A double pattern besides the tops has the neckline too and the neckline can act as a support zone. The tops on the double top chart pattern are one of the key elements that you as a trader should look for. The double top is similar to a double bottom pattern, triple top, but the double top pattern is a reversal pattern with support (bottoms).
In this article we will share some examples in the article below, so you can understand how to identify potential double tops. And when you spot double tops, I will explain how to trade them.
Double Top pattern example
We have a double top pattern example shown below. And as you can see there are tops that are known resistance zones the neckline. The tops are created when there’s a momentum of sellers in the forex market. The first resistance level was formed, and then it created the neckline near the 1590 level.
Because the sellers weren’t able to push the price further down, a support zone was created that’s known as the neckline. Price jumped from the support zone to test the first top (resistance). And the price managed to break the resistance, but then it went down because a fake breakout was created.
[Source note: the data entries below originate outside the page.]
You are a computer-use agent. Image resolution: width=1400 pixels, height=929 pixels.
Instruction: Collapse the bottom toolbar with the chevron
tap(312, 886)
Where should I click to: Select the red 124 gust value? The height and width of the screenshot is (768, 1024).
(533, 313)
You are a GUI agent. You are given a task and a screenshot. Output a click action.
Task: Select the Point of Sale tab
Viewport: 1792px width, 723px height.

Since the resistance is valid still, the momentum of the sellers pushed the price down again. And another second resistance or the second top was created. Now we have two tops (two resistances levels) that confirm that a double top is valid.
Since we have the confirmation that the double top chart pattern is valid, we will explain below how you could trade a similar situation in forex trading.
How to trade Double Top pattern
Now, before we continue explaining how you can trade similar examples on the financial markets, during your trading it can be a different situation. In this example, we had a fake price break with a breakout, but in your situation, there could be a fakeout too and the price can continue to go up still. So you should do your technical analysis properly in order to have success with trades, and also use a stop loss.
Now, let’s show an example of how you can trade the double top pattern.
Since the first resistance or the first top was created, a neckline was created at the 1590 level. The price has moved up and tested us with a fake breakout. But the sellers have managed to take the momentum and push the price down. As you can on the image, we have marked a bearish (red) candlestick after the bullish (green) candlestick was created.
The bearish candle has given us an indication that the price can continue to fall because of the engulfing candlestick. An engulfing candlestick on this situation has shown that the momentum of the sellers is very powerful.
The sell order should have been placed near the 1670 level, as that would give you the best price to enter. The reason why we should have entered at that price level is because of a small retract momentum.
As you can see that, after the bearish engulfing candle was closed at 1670, the price has moved up near the 1690 level. But the price then started to go down, and the bearish candle that’s marked with the yellow arrow, at the 1670 level, would be the best price to enter.
The stop loss in this situation is different because the example is shown on the 4-hour timeframe. So the stop loss should have been at least 100 pips because of the longer timeframe. But switching to a shorter timeframe such as 1-hour could give you a better look to place the stop loss and to risk a less more.
The take profit should be placed at the neckline since the neckline is the support zone. And that zone could be a major zone if the price will continue to go up or down. So instead of risking to wait if the support will break or not, we can just set the take profit at that level and collect your profit so we can not risk our profit.
The examples we give on our blog are based on our technical analysis. But you as a trader should always trade according to your technical analysis and fundamental analysis.